The disaggregation is genuinely Bayesian: the aggregate enters as evidence (an observation density), and the sectoral indices come out as a posterior with credible intervals, not as a single deterministic re-weighting.

Why “evidence-based”: the F1–F6 history

The 0.1.x family advertised “MCMC-free Bayesian disaggregation”, but the aggregate CPI never entered the computation (F1): the “posterior” was derived from the prior weight matrix alone, the Dirichlet concentration cancelled on renormalization (F2), the temporal pattern cancelled too (F3), an “efficiency” term was a fixed constant (F4), there were no recovery tests (F5), and a correlation helper opportunistically picked whichever of Pearson/Spearman was larger (F6). That foundational defect — not using the data — cannot be patched within a deterministic re-weighting; the fix is a model that conditions on the aggregate. The deterministic family has been removed; two honest Bayesian engines replace it.
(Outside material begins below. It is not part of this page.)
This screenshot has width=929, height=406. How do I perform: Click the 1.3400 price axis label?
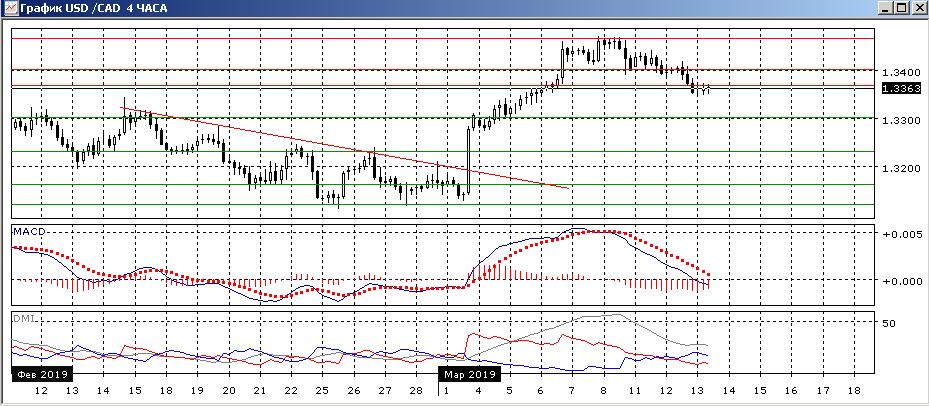point(896,72)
The model (state-space, “Model A”)

Latent state in logs, with a random walk plus drift and partial pooling: \[ \log \varphi_{t,k} = \log \varphi_{t-1,k} + \delta_k + \tau_k\,\eta_{t,k}, \qquad \eta_{t,k}\sim\mathcal N(0,1), \] with \(\delta_k \sim \mathcal N(\delta_\mu,\delta_\sigma)\) and \(\log\tau_k \sim \mathcal N(\mu_{\log\tau}, \sigma_{\log\tau})\) (the drift and the innovation scale are pooled across sectors). The cross-section at \(t=1\) is anchored at the aggregate level with an estimable dispersion \(\omega_{\text{struct}}\) (the real concentration the old Dirichlet \(\gamma\) failed to be): \[ \log\varphi_{1,k} = \log(\text{phi1\_center}) + \omega_{\text{struct}}\,z_k . \] The aggregate is the genuine observation: \[ \mathrm{cpi}_t \sim \mathrm{Student\text{-}t}\!\left(\nu,\ \textstyle\sum_k W_{t,k}\,\varphi_{t,k},\ \sigma\right), \] (Gaussian if student_obs = FALSE).
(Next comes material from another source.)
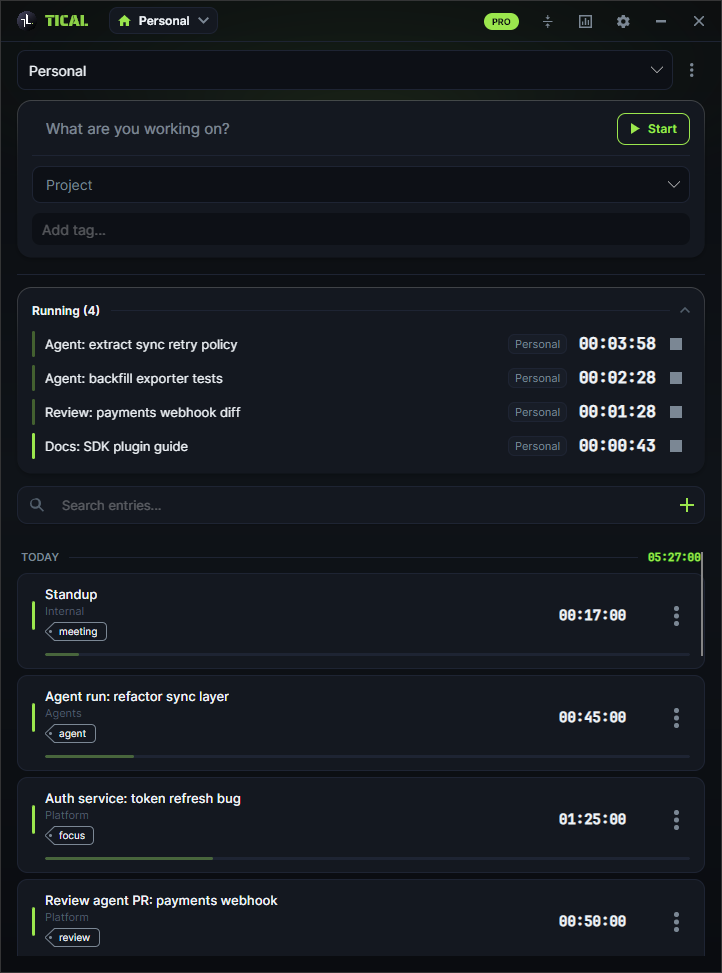Open the Agent run: refactor sync layer entry
The width and height of the screenshot is (722, 973).
coord(361,723)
Identification, honestly (rigour by layers)

The aggregate \(\sum_k W\varphi\) is strongly identified by the observation density. The per-sector split is only weakly identified: at each period one linear combination of the \(K\) sectors is pinned by the CPI, and the remaining \(K-1\) directions are governed by the cross-sectional prior plus temporal smoothness. So the per-sector intervals are honestly wide and prior-influenced. This is not a defect to hide — it is the correct uncertainty, and it is precisely why we feed the full posterior draws (not a point estimate) to the OU by multiple imputation: the sectoral uncertainty is propagated, not faked away.

Two engines, one trade-off

Both are Bayesian. Closed form buys speed and exactness at the cost of a simpler (Gaussian, linear) model; MCMC buys richness at the cost of sampling.
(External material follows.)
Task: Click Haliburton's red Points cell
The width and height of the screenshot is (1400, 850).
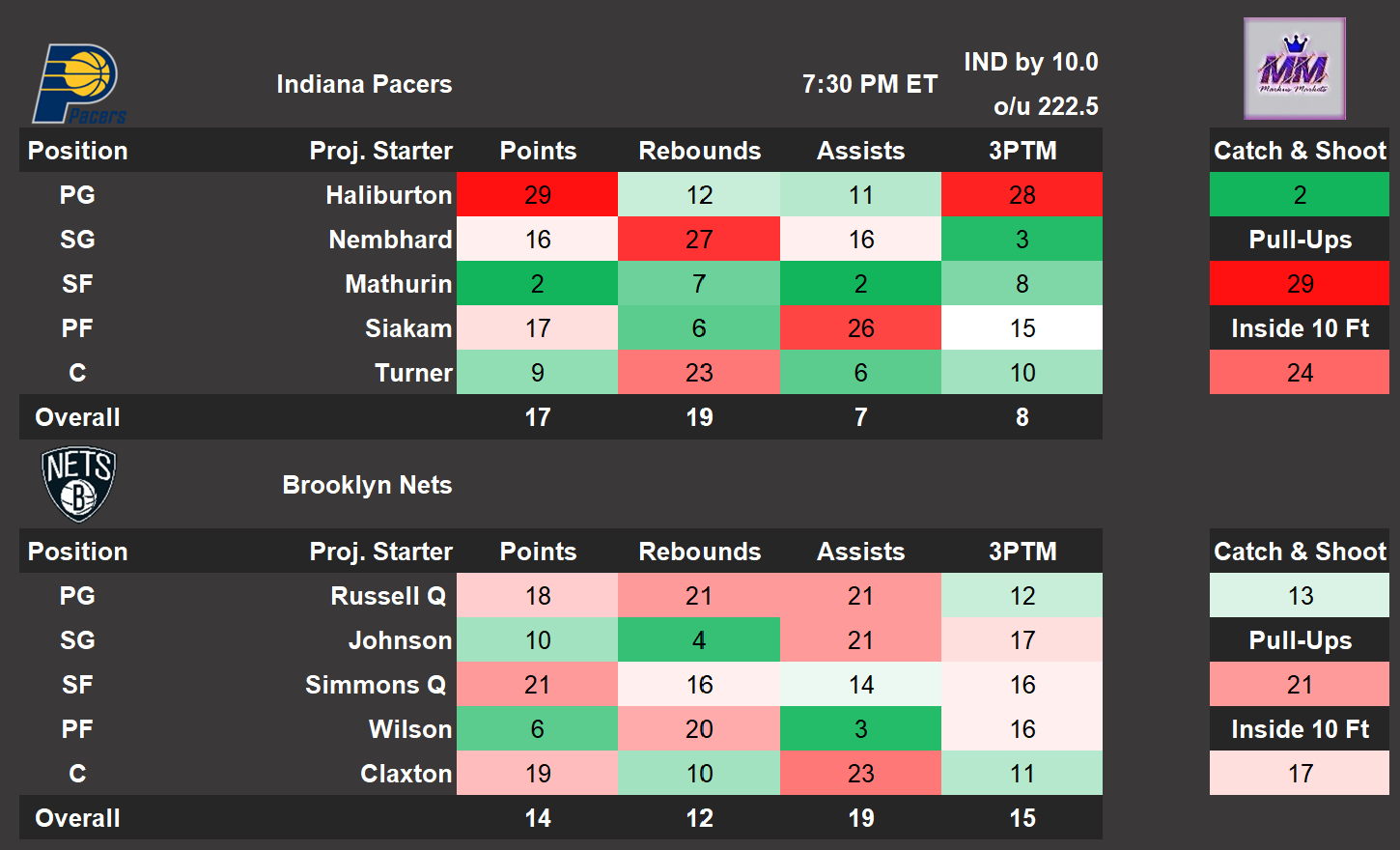Action: [537, 195]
A runnable example (closed-form engine)

library(BayesianDisaggregation)

sim <- simulate_disagg(T = 30, K = 4, seed = 1)   # synthetic CPI + VAB weights
bl  <- disaggregate_conjugate(sim$cpi, sim$W, n_draws = 100, seed = 1)
bl
#> <disagg_conjugate>  closed-form linear-Gaussian baseline (Kalman/RTS)
#>   periods T = 30, sectors K = 4, joint draws = 100
#>   aggregate Gaussian log-likelihood = -64.56

## the smoothed aggregate tracks the CPI tightly (aggregate is well identified)
round(cor(bl$agg_summary[, "median"], sim$cpi), 4)
#> [1] 0.999

## joint posterior draws: the [T, K, draws] contract consumed by the nested OU
dim(bl$phi_draws)
#> [1]  30   4 100

The MCMC engine (sketch, not evaluated here)

fit <- disaggregate_statespace(sim$cpi, sim$W, chains = 4, iter = 2000, warmup = 1000)
fit$diagnostics                 # rhat_max, divergences
dim(fit$phi_draws)              # T x K x draws
str(fit$phi_summary)            # median, q2.5, q97.5 (T x K each)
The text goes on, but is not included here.